## Arahan Tugas
Jawablah pertanyaan berikut berdasarkan teks tentang MIUMI dan Buya Hamka:
(a) Pada tanggal berapa dan di kota mana MIUMI dideklarasikan?
(b) Dua kata apa dalam nama MIUMI yang disebut menarik?
(c) Dalam rubrik apa dan di majalah apa Buya Hamka menyampaikan pendapatnya tentang peran intelektual?

## Kutipan yang Disediakan
----------------------------------------

Monday, April 02, 2012

MIUMI dan Harapan Buya Hamka

28 Februari lalu terisar kabar dideklarasikannnya Majelis Intelektual dan Ulama Muda Indonesia (MIUMI) di Jakarta. Beberapa nama yang telah sering kita dengar malang melintang di dunia pemikiran Islam seperti Dr. Hamid Fahmi Zarkasyi dan Bachtiar Nasir LC menghiasi MIUMI. Yang hadir dalam deklarasi itu pun bukan nama sembarang dalam kiprahnya di Indonesia,seperti Ustad Adian Husaini, Ketua KPK Abraham Samad, budayawan Taufik Ismail dan lainnya. MIUMI dikatakan berfokus menyelesaikan permasalahan keumatan dan kebangsaan berbasis keilmuan.

Menarik memang dua kata yang terdapat pada MIUMI. Yaitu Intelektual dan Muda. Dua kata ini pula yang dipesankan oleh ulama besar Indonesia ,Buya Hamka. Intelektual dan Muda yang menjadi penentu Islam di masa depan. Dalam rubrik Dari Hati ke Hati dimajalah Panji Masyarakat (1967-1981) beliau mengatakan tentang peran Intelektual,

“Sudah pasti bahwa Umat Islam amat mengharapkan tenaga dan buah pikiran dari cerdik pandai dan intelektualnya, agar sudilah kiranya turun dari atas ‘singasana majun alam, tempat beliau bersemayam, mengorak sila, melangkahkan kaki dating ke dalam pondok buruk kami, memimpin kami mengajar kami’.

Beliau kemudian bercerita, dahulu saat awal-awal berdirinya Muhammadiyah di Sumatera, organisasi ini kekurangan intelektualnya. Sehingga jika ada seorang bekas pensiun KNIL yang pandai berbahasa Belanda atau kerani-kerani (pegawai) dari perkebunan besar atau bekas kepala pegadaian Negeri masuk ke Muhammadiyah, disambut dengan bangga. Sebab mereka bisa bahasa Belanda. Kalau ada calon-calon pengurus Pimpinan Pusat terdapat memakai title, baik DR atau Mr (SH), pasti mendapat suara terbanyak, dan duduk dalam kepengurusan, mengalahkan kiyai besar tak bertitel, walaupun kiyai tersebut mempelajari gerak Muhammad Abduh dengan seksama. Padahal setelah duduk, kadang-kadang pengurus bertitel tersebut tidak dapat hadir karena sibuk. Dan kalau hadir, mereka tidak dapat mengikuti persoalan karena agama bukan bidang para pimpinan tersebut. Tapi apa mau dikata, kemegahan titel tersebut sangat diperlukan oleh kemegahan Muhammadiyah.

----------------------------------------

## Entri Terdaftar
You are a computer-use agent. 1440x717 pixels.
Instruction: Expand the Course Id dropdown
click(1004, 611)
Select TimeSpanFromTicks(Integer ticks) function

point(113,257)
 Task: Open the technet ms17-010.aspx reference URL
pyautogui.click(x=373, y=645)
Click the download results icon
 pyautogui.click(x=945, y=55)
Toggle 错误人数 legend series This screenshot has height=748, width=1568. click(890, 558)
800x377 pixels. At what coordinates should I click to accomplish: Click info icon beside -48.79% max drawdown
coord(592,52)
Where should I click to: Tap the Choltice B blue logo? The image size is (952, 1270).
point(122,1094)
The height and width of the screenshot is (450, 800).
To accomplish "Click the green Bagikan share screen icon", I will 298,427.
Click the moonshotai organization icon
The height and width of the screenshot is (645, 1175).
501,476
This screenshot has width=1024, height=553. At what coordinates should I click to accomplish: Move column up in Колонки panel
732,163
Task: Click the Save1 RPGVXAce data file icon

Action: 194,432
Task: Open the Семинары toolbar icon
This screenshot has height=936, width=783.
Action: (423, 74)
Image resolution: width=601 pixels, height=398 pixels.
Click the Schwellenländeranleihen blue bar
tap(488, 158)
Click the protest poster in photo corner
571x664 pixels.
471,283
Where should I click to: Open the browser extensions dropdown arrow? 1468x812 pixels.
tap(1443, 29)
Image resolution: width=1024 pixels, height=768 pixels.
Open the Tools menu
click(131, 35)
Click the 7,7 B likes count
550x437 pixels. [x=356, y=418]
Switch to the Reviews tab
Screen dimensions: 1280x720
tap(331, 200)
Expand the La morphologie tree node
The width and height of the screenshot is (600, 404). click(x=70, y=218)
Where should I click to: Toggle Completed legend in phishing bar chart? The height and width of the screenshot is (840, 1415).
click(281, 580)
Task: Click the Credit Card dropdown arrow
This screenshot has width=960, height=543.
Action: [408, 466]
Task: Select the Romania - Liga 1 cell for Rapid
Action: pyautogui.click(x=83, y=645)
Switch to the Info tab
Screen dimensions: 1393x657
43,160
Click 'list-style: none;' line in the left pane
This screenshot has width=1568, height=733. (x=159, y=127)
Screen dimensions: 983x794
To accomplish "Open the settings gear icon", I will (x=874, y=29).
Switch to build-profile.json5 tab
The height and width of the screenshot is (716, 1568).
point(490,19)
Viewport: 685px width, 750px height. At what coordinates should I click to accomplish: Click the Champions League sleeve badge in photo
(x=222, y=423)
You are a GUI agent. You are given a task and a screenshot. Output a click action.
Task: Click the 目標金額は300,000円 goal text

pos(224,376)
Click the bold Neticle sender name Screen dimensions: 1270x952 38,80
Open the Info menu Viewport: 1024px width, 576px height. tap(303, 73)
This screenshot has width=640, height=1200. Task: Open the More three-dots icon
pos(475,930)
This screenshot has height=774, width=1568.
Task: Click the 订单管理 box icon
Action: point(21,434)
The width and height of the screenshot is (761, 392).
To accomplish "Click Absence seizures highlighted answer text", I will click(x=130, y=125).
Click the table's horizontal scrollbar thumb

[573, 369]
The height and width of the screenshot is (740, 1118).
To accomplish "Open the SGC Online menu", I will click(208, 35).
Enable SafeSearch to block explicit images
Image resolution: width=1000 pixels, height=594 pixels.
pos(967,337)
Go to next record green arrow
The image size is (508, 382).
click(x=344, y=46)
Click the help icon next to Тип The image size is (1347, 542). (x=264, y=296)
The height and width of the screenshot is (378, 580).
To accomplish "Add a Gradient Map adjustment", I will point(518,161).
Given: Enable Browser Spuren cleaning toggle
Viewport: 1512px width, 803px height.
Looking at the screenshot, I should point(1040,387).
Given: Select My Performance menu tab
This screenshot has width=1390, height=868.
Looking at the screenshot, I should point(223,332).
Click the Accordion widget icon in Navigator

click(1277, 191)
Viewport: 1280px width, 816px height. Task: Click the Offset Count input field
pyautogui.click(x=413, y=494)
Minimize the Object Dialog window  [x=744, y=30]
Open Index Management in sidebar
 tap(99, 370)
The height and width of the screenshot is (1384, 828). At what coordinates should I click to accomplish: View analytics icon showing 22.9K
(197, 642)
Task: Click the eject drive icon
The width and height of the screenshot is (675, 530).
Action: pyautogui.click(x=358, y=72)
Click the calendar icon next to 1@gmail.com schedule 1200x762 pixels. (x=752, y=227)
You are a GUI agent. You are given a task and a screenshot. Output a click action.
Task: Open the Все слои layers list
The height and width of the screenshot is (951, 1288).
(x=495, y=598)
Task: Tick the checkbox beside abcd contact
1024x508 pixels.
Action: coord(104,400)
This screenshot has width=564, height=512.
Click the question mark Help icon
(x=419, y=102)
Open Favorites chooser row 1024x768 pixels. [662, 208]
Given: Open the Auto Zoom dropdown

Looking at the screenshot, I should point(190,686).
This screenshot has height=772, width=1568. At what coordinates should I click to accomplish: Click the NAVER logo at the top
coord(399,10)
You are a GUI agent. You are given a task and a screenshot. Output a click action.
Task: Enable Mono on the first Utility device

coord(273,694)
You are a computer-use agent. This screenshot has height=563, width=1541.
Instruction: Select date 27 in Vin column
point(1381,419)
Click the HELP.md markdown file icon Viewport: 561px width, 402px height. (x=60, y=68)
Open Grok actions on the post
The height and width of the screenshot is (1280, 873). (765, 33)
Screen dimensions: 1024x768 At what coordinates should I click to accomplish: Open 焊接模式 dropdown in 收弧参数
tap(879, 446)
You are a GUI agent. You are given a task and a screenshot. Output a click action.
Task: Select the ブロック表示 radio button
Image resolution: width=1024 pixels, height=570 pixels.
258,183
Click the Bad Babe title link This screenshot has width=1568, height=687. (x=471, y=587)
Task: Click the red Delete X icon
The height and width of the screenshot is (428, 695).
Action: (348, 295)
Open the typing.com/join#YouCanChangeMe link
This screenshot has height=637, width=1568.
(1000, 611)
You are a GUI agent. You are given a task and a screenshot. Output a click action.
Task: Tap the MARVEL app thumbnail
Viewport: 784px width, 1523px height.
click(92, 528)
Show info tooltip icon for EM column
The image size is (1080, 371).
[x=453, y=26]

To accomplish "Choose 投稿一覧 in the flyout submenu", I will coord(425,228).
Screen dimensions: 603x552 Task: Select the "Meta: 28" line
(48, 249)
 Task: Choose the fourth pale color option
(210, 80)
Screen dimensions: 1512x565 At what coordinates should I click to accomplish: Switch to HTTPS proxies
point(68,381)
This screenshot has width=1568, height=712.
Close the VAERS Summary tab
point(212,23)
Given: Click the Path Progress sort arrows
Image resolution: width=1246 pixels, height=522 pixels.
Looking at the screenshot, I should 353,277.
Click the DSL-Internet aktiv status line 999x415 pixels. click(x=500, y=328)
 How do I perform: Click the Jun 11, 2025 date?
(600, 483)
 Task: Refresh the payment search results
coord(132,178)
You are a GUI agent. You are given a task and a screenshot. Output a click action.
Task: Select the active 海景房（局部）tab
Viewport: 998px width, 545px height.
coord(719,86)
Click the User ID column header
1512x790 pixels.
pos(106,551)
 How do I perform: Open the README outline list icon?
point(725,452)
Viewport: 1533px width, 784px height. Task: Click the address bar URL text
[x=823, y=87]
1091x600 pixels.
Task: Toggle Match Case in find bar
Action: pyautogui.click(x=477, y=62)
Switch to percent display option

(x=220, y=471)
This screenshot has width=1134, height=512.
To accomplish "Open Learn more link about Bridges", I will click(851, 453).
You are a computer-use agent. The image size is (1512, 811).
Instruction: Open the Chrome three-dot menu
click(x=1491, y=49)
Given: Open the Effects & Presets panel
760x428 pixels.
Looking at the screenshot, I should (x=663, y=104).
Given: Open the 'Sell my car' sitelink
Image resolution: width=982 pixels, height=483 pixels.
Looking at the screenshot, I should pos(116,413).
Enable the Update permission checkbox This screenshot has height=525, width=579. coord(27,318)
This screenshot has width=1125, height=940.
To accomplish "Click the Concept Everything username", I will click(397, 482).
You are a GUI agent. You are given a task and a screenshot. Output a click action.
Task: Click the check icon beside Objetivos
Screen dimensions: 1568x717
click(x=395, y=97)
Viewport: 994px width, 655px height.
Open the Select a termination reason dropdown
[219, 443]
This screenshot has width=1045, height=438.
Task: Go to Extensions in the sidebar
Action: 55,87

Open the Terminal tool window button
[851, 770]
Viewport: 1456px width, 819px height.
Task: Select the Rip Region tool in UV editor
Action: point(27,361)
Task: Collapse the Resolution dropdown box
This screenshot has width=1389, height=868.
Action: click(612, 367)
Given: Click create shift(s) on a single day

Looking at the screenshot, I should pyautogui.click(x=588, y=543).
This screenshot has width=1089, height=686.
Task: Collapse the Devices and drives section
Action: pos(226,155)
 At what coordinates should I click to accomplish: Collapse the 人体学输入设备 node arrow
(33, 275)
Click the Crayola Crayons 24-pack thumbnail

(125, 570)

----------------------------------------

## Hasil Tugas Ini
(a) MIUMI dideklarasikan pada 28 Februari di Jakarta.
(b) Kedua kata itu adalah Intelektual dan Muda.
(c) Pendapat itu disampaikan dalam rubrik Dari Hati ke Hati di majalah Panji Masyarakat.